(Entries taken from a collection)
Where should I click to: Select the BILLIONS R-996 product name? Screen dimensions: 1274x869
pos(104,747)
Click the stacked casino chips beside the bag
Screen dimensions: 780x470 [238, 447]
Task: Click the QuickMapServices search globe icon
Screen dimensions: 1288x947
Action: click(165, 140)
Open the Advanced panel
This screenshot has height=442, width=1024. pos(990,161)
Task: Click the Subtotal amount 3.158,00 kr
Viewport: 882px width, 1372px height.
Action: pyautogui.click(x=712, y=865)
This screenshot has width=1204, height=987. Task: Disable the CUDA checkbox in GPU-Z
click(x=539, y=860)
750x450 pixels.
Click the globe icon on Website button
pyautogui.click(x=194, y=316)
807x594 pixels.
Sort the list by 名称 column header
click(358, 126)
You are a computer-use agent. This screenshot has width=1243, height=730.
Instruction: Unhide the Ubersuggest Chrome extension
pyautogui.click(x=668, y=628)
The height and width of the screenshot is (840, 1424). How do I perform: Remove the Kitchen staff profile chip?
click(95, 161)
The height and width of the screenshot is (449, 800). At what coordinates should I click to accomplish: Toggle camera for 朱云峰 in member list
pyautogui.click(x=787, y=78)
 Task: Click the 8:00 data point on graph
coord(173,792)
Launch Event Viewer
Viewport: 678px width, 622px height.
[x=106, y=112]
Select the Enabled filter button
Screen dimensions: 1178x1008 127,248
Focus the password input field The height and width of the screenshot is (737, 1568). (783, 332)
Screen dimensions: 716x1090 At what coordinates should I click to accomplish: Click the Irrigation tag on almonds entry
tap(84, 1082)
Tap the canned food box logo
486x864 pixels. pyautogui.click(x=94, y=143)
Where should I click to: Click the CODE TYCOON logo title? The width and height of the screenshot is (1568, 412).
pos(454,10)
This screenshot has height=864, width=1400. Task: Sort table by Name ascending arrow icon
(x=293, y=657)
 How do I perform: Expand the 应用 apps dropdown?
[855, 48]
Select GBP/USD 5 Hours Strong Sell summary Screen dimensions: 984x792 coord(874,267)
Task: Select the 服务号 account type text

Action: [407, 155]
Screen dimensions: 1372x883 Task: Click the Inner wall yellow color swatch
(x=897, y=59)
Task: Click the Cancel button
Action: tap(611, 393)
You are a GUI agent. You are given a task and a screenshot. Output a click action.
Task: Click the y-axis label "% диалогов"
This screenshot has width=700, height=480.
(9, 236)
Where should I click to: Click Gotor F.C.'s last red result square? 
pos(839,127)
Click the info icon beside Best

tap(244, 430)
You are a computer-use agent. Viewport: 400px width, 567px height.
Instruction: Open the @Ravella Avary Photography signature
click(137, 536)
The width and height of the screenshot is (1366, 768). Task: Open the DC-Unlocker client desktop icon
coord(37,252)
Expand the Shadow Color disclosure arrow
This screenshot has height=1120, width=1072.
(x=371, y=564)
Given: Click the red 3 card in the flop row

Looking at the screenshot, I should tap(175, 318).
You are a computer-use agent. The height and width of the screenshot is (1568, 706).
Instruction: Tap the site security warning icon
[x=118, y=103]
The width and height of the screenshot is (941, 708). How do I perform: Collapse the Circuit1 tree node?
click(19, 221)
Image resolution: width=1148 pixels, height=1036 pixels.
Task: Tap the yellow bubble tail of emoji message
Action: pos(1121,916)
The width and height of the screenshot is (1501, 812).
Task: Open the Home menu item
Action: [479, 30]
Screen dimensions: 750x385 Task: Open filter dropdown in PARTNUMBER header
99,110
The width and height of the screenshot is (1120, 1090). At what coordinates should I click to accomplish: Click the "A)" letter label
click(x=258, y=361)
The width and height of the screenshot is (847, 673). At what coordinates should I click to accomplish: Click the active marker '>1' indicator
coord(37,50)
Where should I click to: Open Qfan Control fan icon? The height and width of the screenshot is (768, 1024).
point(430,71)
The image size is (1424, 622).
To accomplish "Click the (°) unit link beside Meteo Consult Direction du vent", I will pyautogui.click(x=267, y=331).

#### [Instructions for the task]
Return, unchanged, the run of lines above that opens with the line containing "Screen dimensions: 750x385" and closes with the line containing "The image size is (1424, 622).". Include both.

#### [Solved problem]
Screen dimensions: 750x385 Task: Open filter dropdown in PARTNUMBER header
99,110
The width and height of the screenshot is (1120, 1090). At what coordinates should I click to accomplish: Click the "A)" letter label
click(x=258, y=361)
The width and height of the screenshot is (847, 673). At what coordinates should I click to accomplish: Click the active marker '>1' indicator
coord(37,50)
Where should I click to: Open Qfan Control fan icon? The height and width of the screenshot is (768, 1024).
point(430,71)
The image size is (1424, 622).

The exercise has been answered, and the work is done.